O papa Leão XIV, o primeiro pontífice norte-americano e conhecido por críticas a algumas políticas de Trump, havia sido convidado a integrar o conselho em janeiro. De acordo com o plano de Trump para Gaza, que resultou em um frágil cessar-fogo em outubro, o conselho deveria supervisionar a governança temporária da região. Posteriormente, Trump afirmou que o órgão, presidido por ele, seria ampliado para lidar com conflitos globais. A primeira reunião está marcada para quinta-feira (19), em Washington, para discutir a reconstrução de Gaza.
A Itália e a União Europeia informaram que seus representantes participarão como observadores, sem aderir formalmente ao conselho. Parolin explicou que a Santa Sé não participará devido à ‘natureza particular’ do Vaticano, que não é a de outros Estados, e reiterou a importância de a ONU liderar esforços internacionais nessas crises.

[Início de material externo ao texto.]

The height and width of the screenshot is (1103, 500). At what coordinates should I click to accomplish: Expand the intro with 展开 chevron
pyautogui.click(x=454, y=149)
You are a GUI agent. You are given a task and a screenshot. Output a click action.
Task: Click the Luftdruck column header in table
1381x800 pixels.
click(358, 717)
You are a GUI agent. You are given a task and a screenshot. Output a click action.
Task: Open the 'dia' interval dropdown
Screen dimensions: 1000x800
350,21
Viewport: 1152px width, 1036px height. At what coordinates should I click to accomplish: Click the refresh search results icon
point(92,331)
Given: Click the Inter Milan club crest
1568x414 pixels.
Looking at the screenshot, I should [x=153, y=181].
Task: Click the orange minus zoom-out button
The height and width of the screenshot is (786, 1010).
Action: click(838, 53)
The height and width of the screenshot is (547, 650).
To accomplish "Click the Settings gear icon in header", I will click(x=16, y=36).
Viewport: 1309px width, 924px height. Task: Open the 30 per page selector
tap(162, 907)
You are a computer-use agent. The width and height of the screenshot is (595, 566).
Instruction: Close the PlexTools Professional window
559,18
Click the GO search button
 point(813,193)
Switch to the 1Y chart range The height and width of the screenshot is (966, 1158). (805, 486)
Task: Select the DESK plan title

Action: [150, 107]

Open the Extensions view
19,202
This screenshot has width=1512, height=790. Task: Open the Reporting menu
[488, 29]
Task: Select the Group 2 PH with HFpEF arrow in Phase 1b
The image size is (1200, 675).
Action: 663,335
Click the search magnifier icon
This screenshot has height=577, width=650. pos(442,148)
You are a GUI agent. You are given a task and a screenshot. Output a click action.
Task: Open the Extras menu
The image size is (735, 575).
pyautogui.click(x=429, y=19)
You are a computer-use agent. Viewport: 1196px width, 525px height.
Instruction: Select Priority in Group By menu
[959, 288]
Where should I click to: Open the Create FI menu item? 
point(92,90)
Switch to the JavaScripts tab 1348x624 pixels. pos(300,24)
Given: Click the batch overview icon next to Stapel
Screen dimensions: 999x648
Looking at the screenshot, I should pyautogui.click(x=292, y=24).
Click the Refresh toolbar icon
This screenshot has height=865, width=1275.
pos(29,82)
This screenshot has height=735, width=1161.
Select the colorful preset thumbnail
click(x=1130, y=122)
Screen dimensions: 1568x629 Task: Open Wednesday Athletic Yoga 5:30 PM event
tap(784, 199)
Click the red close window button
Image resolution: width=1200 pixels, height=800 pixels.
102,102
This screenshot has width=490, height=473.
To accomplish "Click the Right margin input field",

O conselho, lançado no mês passado, enfrenta críticas de especialistas em direitos humanos por se assemelhar a uma estrutura colonial, especialmente por Trump comandar a supervisão de um território estrangeiro, e por não incluir representantes palestinos. Países reagiram com cautela ao convite, com preocupações de que a iniciativa possa minar a autoridade da ONU. Aliados de Washington no Oriente Médio aderiram, mas aliados ocidentais permanecem afastados.
A trégua em Gaza tem sido repetidamente violada desde outubro, resultando na morte de centenas de palestinos e quatro soldados israelenses. O ataque de Israel à região causou mais de 72 mil mortes, uma crise de fome e o deslocamento interno de toda a população de Gaza. Vários especialistas em direitos humanos, acadêmicos e uma investigação da ONU classificam essas ações como genocídio, enquanto Israel as descreve como autodefesa após um ataque de militantes do Hamas, em final de 2023, que matou 1.200 pessoas e fez mais de 250 reféns.